* [PATCH nf-next 0/3] netfilter: nf_tables: remove rbtree async garbage collection
@ 2023-10-13 12:18 Florian Westphal
2023-10-13 12:18 ` [PATCH nf-next 1/3] netfilter: nf_tables: de-constify set commit ops function argument Florian Westphal
` (2 more replies)
0 siblings, 3 replies; 6+ messages in thread
From: Florian Westphal @ 2023-10-13 12:18 UTC (permalink / raw)
To: netfilter-devel; +Cc: Florian Westphal
The 'rbtree' set backend does not support insertion/removal of elements
from the datapath (ruleset).
Elements can only be added from the control plane, so there is no
compelling reason for regular, async gc scans in the background.
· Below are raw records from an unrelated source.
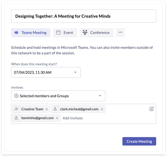Click the person icon beside clark.micheal@gmail.com

55,109
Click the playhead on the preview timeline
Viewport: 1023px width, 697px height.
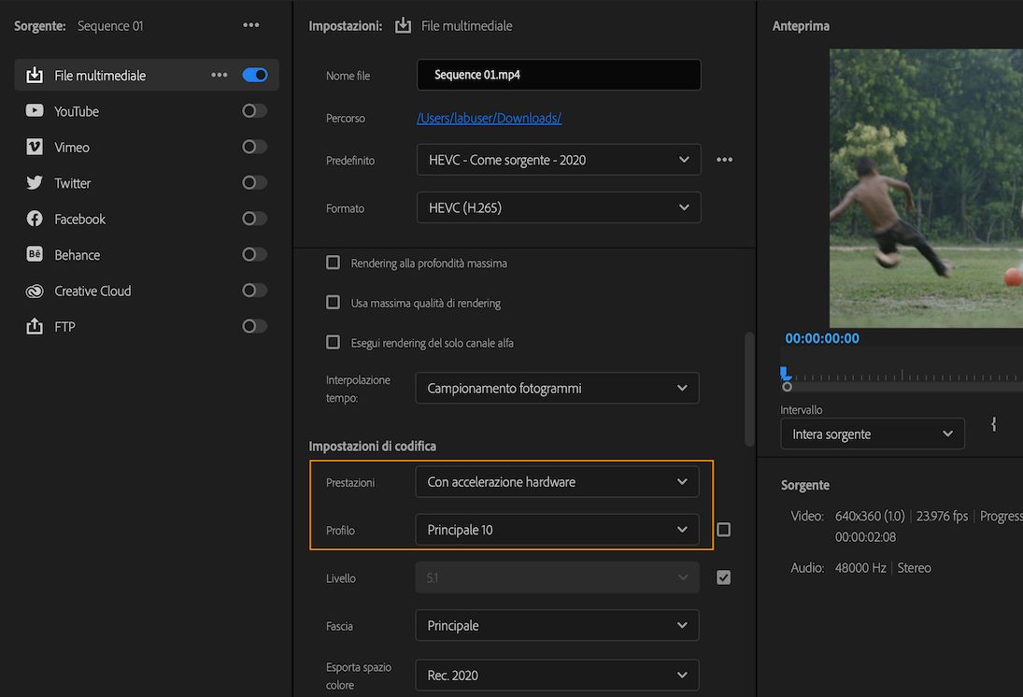point(786,372)
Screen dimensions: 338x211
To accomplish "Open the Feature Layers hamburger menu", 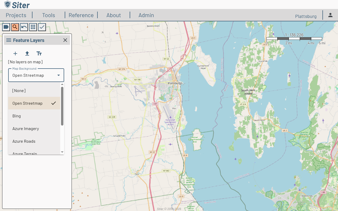I will pos(9,40).
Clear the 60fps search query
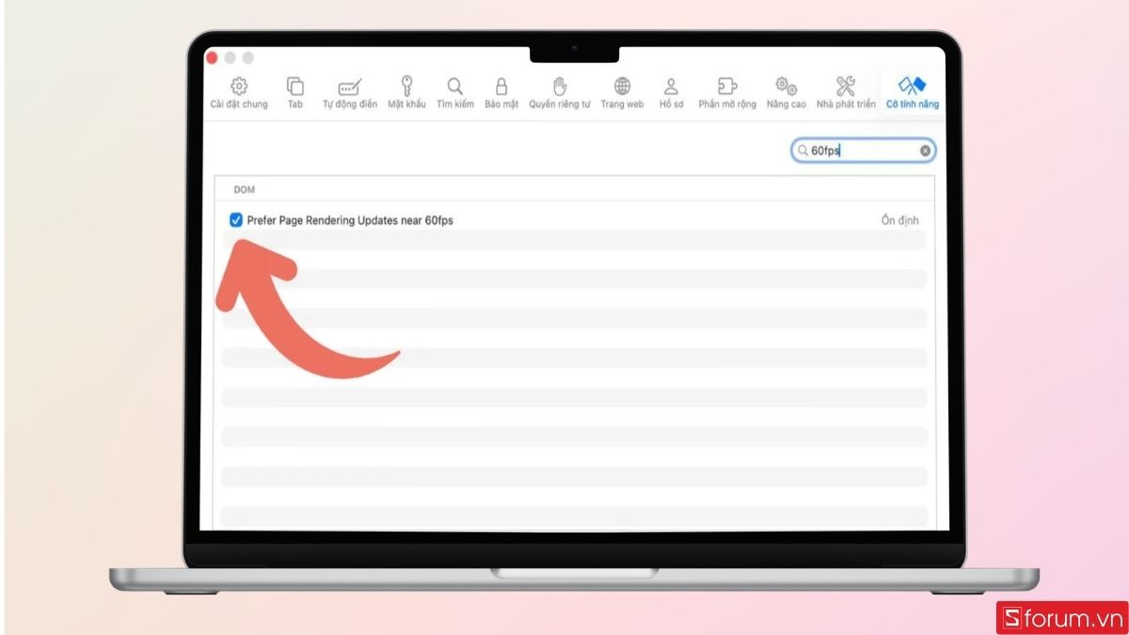Image resolution: width=1129 pixels, height=635 pixels. click(x=924, y=151)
Change rbtree to use the existing 'commit' callback to do a gc scan
instead. This is run as a last step in the commit phase, when all
checks have passed.
This makes rbtree less complex. It also avoids the need to use atomic
allocations during gc: the commit hook is allowed to sleep, the
transaction mutex prevents any interference during walk.
Florian Westphal (3):
netfilter: nf_tables: de-constify set commit ops function argument
netfilter: nft_set_rbtree: rename gc deactivate+erase function
netfilter: nft_set_rbtree: prefer sync gc to async worker
include/net/netfilter/nf_tables.h | 2 +-
net/netfilter/nft_set_pipapo.c | 7 +-
net/netfilter/nft_set_rbtree.c | 135 ++++++++++++++++--------------
3 files changed, 75 insertions(+), 69 deletions(-)
--
2.41.0
^ permalink raw reply [flat|nested] 6+ messages in thread
* [PATCH nf-next 1/3] netfilter: nf_tables: de-constify set commit ops function argument
2023-10-13 12:18 [PATCH nf-next 0/3] netfilter: nf_tables: remove rbtree async garbage collection Florian Westphal
@ 2023-10-13 12:18 ` Florian Westphal
2023-10-13 12:18 ` [PATCH nf-next 2/3] netfilter: nft_set_rbtree: rename gc deactivate+erase function Florian Westphal
2023-10-13 12:18 ` [PATCH nf-next 3/3] netfilter: nft_set_rbtree: prefer sync gc to async worker Florian Westphal
2 siblings, 0 replies; 6+ messages in thread
From: Florian Westphal @ 2023-10-13 12:18 UTC (permalink / raw)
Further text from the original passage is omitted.